When leaving the lake, the aeronauts’ wish is that the mirage-like white blanket that has covered it for the day, allowing for them to fly aerosolar on top of it, will be a reminder of what lies beneath it, at its very bottom, where man-generated pollutant particles have layered in-depth; that our waste does not only end up in the air that we breathe, but also in the very populated hidden underworld of our lakes, rivers and seas, all very close to us, but perhaps often forgotten merely because we can´t walk on them.

Photography by Aerocene Foundation and Tom Klingbeil, 2021, licensed under CC by Aerocene Foundation 4.0

Aerocene Laboratory Moscow

Thirteen participants. Four months of waiting for a suitable weather forecast in Moscow. Two unsuccessful launch attempts with the Aerocene Backpack.

And finally, –20°C. We unrolled the black fabric, took in the air. The sun came out almost immediately. It took just a few minutes for the air inside to warm up and raise the sculpture.

We proved to ourselves that flying without fuel is real. Even in Russia, even when it’s a little crisp and snowy at –20°C. All we need is sun and a minimum of wind.

People will have to become even more weather dependent soon, will have to tactfully slow down and literally learn to plan flights. But why not? In my opinion, it’s awesome!

# Given exercise
Copy the passage above about the Aerocene flights word for word, from its first line through its last.

# Dataset rows

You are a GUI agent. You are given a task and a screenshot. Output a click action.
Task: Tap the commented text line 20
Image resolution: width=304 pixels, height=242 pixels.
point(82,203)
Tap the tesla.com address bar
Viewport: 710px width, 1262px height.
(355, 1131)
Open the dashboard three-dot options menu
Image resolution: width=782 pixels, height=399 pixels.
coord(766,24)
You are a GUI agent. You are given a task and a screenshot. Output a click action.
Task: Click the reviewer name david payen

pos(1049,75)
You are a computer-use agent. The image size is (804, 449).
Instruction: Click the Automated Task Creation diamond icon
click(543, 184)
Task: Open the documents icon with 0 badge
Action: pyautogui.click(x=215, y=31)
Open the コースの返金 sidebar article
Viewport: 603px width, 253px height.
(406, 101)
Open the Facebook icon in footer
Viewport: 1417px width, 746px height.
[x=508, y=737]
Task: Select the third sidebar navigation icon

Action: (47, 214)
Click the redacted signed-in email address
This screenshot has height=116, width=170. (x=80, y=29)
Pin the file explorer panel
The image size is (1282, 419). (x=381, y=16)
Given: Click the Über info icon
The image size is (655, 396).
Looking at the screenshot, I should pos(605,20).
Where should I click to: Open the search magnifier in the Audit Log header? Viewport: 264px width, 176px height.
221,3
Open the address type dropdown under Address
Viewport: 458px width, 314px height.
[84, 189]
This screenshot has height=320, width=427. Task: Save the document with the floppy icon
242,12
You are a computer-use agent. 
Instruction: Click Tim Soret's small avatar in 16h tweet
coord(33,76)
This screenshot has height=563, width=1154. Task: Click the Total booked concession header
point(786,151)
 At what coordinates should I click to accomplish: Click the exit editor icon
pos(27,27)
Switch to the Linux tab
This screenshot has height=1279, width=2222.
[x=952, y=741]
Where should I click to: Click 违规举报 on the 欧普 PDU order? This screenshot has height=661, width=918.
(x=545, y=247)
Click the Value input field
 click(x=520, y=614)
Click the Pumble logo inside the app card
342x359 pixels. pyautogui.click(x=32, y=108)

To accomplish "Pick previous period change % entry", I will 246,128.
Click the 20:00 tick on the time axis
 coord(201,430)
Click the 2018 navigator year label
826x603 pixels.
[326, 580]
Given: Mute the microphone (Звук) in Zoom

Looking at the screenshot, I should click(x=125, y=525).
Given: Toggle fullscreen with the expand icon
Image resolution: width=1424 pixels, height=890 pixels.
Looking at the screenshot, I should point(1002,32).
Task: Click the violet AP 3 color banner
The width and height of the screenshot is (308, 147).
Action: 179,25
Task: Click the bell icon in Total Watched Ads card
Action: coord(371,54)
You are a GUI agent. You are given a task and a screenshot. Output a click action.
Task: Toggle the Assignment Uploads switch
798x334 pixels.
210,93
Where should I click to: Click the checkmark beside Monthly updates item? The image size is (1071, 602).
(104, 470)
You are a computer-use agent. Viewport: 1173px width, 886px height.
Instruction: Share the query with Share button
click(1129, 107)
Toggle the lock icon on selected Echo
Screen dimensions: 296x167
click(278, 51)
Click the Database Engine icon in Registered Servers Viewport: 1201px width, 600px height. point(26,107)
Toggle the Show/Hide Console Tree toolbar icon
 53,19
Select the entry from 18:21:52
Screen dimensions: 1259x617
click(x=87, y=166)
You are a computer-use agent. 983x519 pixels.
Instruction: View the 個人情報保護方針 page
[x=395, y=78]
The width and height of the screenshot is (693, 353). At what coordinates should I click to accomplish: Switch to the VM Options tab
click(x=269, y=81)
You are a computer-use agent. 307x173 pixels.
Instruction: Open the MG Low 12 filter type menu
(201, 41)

# Output below
When leaving the lake, the aeronauts’ wish is that the mirage-like white blanket that has covered it for the day, allowing for them to fly aerosolar on top of it, will be a reminder of what lies beneath it, at its very bottom, where man-generated pollutant particles have layered in-depth; that our waste does not only end up in the air that we breathe, but also in the very populated hidden underworld of our lakes, rivers and seas, all very close to us, but perhaps often forgotten merely because we can´t walk on them.

Photography by Aerocene Foundation and Tom Klingbeil, 2021, licensed under CC by Aerocene Foundation 4.0

Aerocene Laboratory Moscow

Thirteen participants. Four months of waiting for a suitable weather forecast in Moscow. Two unsuccessful launch attempts with the Aerocene Backpack.

And finally, –20°C. We unrolled the black fabric, took in the air. The sun came out almost immediately. It took just a few minutes for the air inside to warm up and raise the sculpture.

We proved to ourselves that flying without fuel is real. Even in Russia, even when it’s a little crisp and snowy at –20°C. All we need is sun and a minimum of wind.

People will have to become even more weather dependent soon, will have to tactfully slow down and literally learn to plan flights. But why not? In my opinion, it’s awesome!